I sit back and look at the final line. I change one word, then sit back again. That’s it.
It’s done. One hundred thousand words. I would never have thought I was capable of it. But I’ve done one thousand words per day, every day, after work. No matter the time. No matter my plans (which aren’t many). It was never easy, exactly. But I didn’t give up. I just kept building the bricks, one by one.
I wrote a book called Deep Down in the Dennys when I was eight. Wilf proofread it, and then we ‘published’ it, running ten copies off on our new home laser printer and selling them at the school for five pence each. I wonder if he remembers.
On impulse, I navigate to Facebook and type his name in. It was a name as familiar to me as my own, one I have surely seen written almost as often. Wilfred. He used to hate it.
He’s changed his profile picture. I open that and stare at it. His long nose. He’s wearing Aviators, and in them I can see his arm reflected. It’s a selfie. All of his other pictures are just him, too. At the top of mountains. Running marathons. On a boat on the high seas. All selfies.
He hasn’t met anybody, then. I wouldn’t expect him to. He’s too cagey, remote.

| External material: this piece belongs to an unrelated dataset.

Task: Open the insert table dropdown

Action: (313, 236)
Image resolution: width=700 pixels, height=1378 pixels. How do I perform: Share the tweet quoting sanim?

There’s nothing else to see, so I click off the page, feeling alone, suddenly, in my bedroom. It feels like a past life.
The novel’s stored safely on my laptop. I’ll give it a read over, then send it off soon. I have a list of agents Blutacked to the wall and I take it off, now. Now that I’m ready.
A small suitcase is packed, and the laptop goes in first. I’m thankful, in a funny sort of way, for these two years of freedom. It’s been a completely pure, undiluted form of freedom. I’ve been able to do absolutely whatever I wanted. I’ve got the book down. I’ve watched whatever I’ve wanted. I’ve worked where I wanted to, in mobile libraries, of course, surrounded by books and their musty scents and the gentle rocking of the bus when there are too many people on board. It might not be what I want to do with my life, but it has been good.
And now it’s time.
Before I leave, I get the shoebox out. I allowed myself one box.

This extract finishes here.